20 November 2005

Geo-Tagging & Ambient Findability

After a conversation about geo-tagging with Ton Zijlstra last Thursday, my antenna are obviously now picking up on anything related to location, tracking and the possibilities that roll from that. This is a focus of his. Several months ago, he turned us on to Plazes.com, a nifty web service that let's you find people in your vicinity, and even available wifi. Plazes.com is cool because it visually brings you into an environment with photos and maps, so that you can see where you are in context of others - or in relation to the nearest available wifi. You connect through geographic accessibility.

Findability seems to be an emerging key strategy...not just people but information, connections, places, things.

With this in my head, I ran across an article from the Linux Journal on "Geotagging Web Pages and RSS Feeds", which is more about working with the technology for tagging websites than the networks it can create. Still, it fed into my thinking about how location technology enables us to do so much and to connect in so many different ways.
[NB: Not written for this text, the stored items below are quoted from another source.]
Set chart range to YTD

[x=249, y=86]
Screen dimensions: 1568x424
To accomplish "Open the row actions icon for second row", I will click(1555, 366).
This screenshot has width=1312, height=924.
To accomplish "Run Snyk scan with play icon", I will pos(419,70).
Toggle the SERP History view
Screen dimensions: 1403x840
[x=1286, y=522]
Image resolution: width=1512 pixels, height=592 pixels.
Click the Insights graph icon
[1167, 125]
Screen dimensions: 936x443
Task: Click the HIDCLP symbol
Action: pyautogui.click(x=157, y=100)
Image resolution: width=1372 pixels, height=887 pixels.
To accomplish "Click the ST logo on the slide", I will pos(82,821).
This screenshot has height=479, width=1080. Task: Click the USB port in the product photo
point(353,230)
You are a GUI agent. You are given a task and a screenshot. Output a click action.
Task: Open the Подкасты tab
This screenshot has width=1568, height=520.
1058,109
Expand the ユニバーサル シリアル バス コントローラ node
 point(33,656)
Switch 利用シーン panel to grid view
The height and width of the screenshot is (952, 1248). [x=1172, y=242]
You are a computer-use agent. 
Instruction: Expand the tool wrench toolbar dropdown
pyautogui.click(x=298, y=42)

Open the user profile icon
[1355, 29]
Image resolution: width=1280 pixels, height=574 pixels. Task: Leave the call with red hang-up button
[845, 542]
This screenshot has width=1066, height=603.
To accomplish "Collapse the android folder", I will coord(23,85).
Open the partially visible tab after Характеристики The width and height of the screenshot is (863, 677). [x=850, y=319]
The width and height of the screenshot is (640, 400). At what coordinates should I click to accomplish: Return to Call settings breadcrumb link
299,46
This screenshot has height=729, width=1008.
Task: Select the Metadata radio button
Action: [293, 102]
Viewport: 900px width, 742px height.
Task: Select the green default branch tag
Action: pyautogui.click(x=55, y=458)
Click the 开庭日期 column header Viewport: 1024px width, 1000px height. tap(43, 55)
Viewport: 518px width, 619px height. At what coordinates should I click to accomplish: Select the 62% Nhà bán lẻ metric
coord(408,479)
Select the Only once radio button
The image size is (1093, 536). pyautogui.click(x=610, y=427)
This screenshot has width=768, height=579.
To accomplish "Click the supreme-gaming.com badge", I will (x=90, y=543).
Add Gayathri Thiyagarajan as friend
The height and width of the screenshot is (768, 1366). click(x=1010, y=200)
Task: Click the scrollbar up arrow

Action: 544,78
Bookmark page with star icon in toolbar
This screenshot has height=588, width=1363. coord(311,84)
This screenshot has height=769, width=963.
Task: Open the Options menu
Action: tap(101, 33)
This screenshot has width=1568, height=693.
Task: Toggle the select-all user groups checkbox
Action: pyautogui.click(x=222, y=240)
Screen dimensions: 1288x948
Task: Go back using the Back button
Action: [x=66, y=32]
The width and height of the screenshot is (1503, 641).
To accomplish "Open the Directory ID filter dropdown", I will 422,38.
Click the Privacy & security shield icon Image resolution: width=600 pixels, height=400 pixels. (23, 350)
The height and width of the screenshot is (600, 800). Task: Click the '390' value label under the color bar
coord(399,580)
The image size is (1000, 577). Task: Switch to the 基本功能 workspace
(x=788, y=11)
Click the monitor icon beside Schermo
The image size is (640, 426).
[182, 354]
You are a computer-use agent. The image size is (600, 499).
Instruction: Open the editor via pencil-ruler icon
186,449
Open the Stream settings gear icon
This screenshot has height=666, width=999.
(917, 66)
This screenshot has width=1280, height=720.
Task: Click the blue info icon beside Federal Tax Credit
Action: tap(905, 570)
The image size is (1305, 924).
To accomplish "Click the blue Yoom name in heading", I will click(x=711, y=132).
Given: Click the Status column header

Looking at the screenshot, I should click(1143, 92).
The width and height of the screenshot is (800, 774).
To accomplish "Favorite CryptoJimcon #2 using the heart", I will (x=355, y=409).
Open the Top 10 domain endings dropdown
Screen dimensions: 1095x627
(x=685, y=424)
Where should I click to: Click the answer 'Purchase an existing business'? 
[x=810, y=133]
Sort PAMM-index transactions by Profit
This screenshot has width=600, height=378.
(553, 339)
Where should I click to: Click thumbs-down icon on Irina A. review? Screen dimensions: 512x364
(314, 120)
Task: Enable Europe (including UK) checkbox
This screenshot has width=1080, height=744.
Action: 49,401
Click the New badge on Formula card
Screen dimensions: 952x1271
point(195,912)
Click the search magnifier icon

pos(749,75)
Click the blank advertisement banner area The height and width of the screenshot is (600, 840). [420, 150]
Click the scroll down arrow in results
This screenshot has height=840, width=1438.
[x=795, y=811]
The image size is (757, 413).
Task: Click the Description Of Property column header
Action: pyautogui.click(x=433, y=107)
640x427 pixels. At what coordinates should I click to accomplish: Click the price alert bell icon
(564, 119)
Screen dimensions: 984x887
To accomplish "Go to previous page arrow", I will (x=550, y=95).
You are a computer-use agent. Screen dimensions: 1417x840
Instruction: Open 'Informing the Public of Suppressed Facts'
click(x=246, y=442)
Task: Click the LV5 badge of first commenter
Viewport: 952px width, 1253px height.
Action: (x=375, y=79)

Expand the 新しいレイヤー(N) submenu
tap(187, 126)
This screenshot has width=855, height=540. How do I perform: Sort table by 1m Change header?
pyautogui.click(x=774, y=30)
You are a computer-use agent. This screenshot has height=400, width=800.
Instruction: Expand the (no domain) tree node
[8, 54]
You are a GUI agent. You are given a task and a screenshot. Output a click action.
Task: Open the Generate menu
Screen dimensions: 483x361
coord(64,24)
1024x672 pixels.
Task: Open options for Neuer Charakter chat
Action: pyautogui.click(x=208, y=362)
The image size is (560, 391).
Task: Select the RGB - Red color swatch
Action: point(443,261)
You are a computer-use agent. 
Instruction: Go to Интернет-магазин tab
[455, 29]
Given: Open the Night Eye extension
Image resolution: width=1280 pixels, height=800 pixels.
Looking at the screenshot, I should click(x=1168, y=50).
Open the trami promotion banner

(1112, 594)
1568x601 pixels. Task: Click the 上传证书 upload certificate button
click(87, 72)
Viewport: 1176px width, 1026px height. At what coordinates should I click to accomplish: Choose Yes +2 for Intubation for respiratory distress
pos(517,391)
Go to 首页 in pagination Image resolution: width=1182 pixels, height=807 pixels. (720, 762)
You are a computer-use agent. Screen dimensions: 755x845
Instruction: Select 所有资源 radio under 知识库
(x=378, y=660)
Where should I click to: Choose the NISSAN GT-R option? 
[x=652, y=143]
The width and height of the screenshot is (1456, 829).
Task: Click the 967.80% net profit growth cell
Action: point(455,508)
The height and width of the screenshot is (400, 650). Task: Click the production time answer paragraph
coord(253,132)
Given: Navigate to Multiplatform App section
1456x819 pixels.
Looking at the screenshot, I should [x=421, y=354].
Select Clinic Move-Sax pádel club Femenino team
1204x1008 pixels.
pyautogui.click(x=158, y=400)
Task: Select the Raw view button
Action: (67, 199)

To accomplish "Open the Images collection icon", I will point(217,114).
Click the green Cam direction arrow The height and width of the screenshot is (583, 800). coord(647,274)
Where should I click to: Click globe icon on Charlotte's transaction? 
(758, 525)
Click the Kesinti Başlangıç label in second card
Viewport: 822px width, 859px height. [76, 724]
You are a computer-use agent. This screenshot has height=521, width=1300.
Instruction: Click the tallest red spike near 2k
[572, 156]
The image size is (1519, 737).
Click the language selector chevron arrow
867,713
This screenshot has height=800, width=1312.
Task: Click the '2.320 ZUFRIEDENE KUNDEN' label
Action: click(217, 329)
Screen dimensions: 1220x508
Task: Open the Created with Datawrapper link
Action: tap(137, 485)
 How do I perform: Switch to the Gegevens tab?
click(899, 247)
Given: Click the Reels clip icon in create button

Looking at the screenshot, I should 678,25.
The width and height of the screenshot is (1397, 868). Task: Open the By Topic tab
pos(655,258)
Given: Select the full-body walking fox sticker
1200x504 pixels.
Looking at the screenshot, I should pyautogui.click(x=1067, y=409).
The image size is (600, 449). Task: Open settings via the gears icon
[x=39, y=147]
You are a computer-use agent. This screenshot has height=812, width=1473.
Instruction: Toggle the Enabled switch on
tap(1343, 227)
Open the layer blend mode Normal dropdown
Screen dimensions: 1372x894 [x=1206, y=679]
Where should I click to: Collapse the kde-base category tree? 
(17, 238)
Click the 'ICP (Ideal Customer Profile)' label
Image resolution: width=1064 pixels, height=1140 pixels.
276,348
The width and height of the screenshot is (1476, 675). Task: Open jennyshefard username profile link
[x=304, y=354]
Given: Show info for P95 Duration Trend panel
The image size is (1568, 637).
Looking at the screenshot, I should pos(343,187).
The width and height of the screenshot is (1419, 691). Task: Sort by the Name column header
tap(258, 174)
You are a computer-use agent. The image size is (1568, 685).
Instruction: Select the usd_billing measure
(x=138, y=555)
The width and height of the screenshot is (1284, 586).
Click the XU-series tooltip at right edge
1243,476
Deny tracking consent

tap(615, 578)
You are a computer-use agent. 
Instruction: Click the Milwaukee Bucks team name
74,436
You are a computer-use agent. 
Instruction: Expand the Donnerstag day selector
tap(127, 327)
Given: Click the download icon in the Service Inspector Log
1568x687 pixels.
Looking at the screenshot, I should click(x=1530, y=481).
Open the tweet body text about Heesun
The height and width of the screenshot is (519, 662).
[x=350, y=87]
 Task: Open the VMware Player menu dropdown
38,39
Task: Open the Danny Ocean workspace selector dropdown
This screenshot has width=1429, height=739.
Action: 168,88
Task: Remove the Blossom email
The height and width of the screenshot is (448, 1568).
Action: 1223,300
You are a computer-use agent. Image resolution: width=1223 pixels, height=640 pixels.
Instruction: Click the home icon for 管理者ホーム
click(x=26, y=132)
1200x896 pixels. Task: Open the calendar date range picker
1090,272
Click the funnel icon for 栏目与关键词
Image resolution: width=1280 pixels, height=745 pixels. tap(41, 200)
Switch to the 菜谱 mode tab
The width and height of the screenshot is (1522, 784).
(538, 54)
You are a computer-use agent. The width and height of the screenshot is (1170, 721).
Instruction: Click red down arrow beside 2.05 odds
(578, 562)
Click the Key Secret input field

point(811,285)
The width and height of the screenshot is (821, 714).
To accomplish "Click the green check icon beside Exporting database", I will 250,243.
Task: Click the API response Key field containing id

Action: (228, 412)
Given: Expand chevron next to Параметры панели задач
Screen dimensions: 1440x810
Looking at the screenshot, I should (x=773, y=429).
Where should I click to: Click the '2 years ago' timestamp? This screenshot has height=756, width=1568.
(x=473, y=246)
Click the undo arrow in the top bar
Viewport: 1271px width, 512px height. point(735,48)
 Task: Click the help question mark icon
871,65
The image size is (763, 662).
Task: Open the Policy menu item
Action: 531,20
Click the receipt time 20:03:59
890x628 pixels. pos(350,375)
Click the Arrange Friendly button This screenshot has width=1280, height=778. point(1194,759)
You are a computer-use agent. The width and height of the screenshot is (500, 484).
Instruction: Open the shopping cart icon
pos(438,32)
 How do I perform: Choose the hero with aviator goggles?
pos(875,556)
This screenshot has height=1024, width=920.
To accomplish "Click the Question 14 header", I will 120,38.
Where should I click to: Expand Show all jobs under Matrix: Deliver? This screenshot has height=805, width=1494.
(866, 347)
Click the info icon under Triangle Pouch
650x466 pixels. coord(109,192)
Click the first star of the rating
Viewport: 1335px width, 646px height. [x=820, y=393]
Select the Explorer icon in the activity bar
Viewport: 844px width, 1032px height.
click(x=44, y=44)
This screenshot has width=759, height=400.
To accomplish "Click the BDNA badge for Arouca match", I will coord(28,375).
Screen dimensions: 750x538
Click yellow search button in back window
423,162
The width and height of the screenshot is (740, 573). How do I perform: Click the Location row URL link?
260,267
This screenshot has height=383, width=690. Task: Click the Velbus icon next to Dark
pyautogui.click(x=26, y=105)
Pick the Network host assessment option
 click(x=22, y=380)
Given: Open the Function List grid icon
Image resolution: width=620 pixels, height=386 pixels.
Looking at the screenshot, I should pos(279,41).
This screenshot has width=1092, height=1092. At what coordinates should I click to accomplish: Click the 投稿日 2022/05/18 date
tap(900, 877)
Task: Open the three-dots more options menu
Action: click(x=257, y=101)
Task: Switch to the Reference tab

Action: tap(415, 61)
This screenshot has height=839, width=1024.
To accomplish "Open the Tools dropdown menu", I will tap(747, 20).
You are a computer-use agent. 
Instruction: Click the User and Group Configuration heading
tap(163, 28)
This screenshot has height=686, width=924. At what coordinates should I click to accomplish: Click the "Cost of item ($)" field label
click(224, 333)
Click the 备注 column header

Last month, I read a great piece on Ambient Findability from Peter Morville. This led me to tracking the bookmarks at Del.icio.us/livlab/ambientfindability.

What I see happening is a convergence into web-based services sites that allow us to co-develop social applications that help us connect ourselves - our content, our location and our way of behaving with others - with others and their content, location and ways. This is another form of social networking based on finding others with a shared interest, purpose, or just location.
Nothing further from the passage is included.